14 February 2022
Key developments in Jersey’s corporate insolvency regime
This Spring will see the introduction of a number of landmark developments in Jersey’s statutory insolvency regimes, which will further solidify Jersey’s reputation as a leading offshore location for businesses.
Following a consultation process by government, the Jersey legislature has now approved a number of important changes to the corporate insolvency regimes under the Companies (Jersey) Law 1991 (the “CJL”).
Key among those changes is the creation of a new insolvent company winding-up regime, referred to as a “court ordered creditors’ winding-up”, which will, for the first time in Jersey, enable creditors to commence a winding-up of an insolvent company under the CJL. This new regime will sit alongside the existing winding-up regimes under the CJL and the désastre regime under the Bankruptcy (Désastre) (Jersey) Law 1990, and will therefore introduce a further layer of protection and flexibility to creditors and companies seeking to commence an insolvency process in Jersey.
This regime is estimated to come into force on 1 March 2022.
The position pre-March 2022
Whilst the introduction of the new “creditors’ winding-up” regime is undoubtedly significant, Jersey law has long enabled creditors to commence an insolvency process in respect of a debtor company by way of the désastre regime under the Bankruptcy (Désastre) (Jersey) Law 1990 (the “Désastre Law”).
The désastre regime enables a creditor, with an outstanding debt in excess of £3,000, to make an application to the Jersey court for a declaration of désastre. In order to make that application, the creditor must file evidence with the Court demonstrating that the debtor is insolvent. The effect of that declaration (if made) is that all of the assets of the debtor company will be vested in the Viscount of Jersey (the Royal Court’s executive officer with a responsibility for insolvency and other matters) for the purpose of being ascertained and liquidated for the benefit of creditors.
Prior to March 2022, the désastre regime represented the only Jersey insolvency procedure, which could be commenced by a creditor. Whilst a “creditors’ winding-up” regime was provided for under the CJL, despite its name, this process could only be commenced by a company voluntarily by way of a special resolution of its shareholders.
Summary of the new regime
Importantly, those changes include the introduction of a creditors’ winding up, which would permit, for the first time under Jersey law, a creditor with a debt of over £3,000 to apply to the Court (following the issuance of a statutory demand) for an insolvent company to be placed into a winding up and for a liquidator to be appointed.
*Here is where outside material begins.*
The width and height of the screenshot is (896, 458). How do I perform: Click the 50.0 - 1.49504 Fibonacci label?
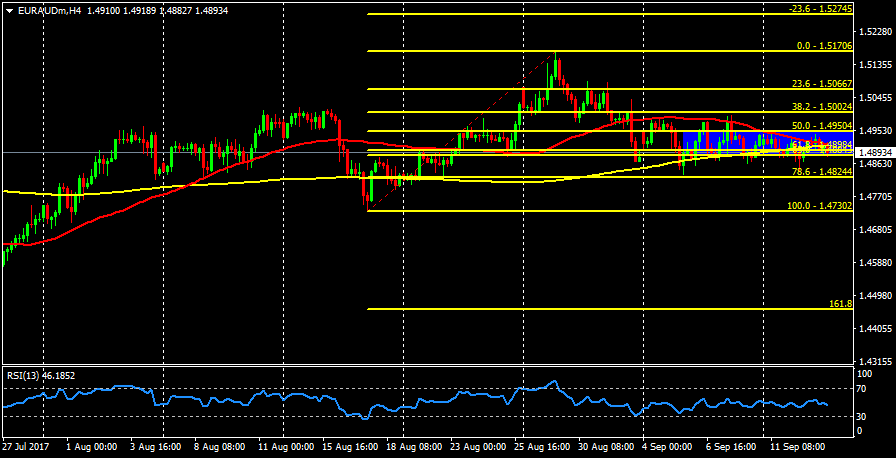(x=820, y=127)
Under the new regime, a creditor with a debt of over £3,000 may apply to the Royal Court for an order to commence a creditors’ winding up of a Jersey company. Such application can only be made where:
- the company is unable to pay its debts;
- the creditor has evidence of the company’s insolvency; or
- the creditor has the consent of the company.
The company is deemed to be unable to pay its debts for these purposes if:
- the creditor has served on the company a statutory demand (in the prescribed form) requiring it to pay the sum so due; and
- the company has for 21 days after service of that demand failed to pay the sum or dispute the debt due to the reasonable satisfaction of the creditor.
Where the Court makes an order to commence a winding up, it will also appoint a liquidator (or more than one liquidator), in each case being a person who is either:
- nominated by the applicant creditor; or
- a person selected by the Court.
The new regime also enables the Court to appoint a provisional liquidator.
Additionally, the upcoming changes to the CJL will amend the conditions of eligibility and the required qualifications of liquidators of public companies and liquidators appointed in respect of a creditors’ winding up (both the existing and new regimes). A liquidator will be regarded as eligible only if he/she is registered as an “approved liquidator” and entered on a new, public “Register of Approved Liquidators”, which will be administered by the Viscount. A liquidator must meet certain criteria in order to be approved and entered onto that register. Those criteria include a requirement that the liquidator is Jersey resident and has substantial bonds in place. However, it is possible for a non-Jersey resident (who otherwise meets the eligibility and qualification requirements) to be appointed as a liquidator in Jersey under the new regime provided that he/she is appointed jointly with a liquidator who is Jersey resident and registered as an “approved liquidator”.
Carey Olsen welcomes these reforms, which bring Jersey into step with other major jurisdictions. The new regime offers obvious benefits to creditors who now have an additional mechanism available when considering debt recovery options in Jersey – and one that offers greater comfort, control and flexibility.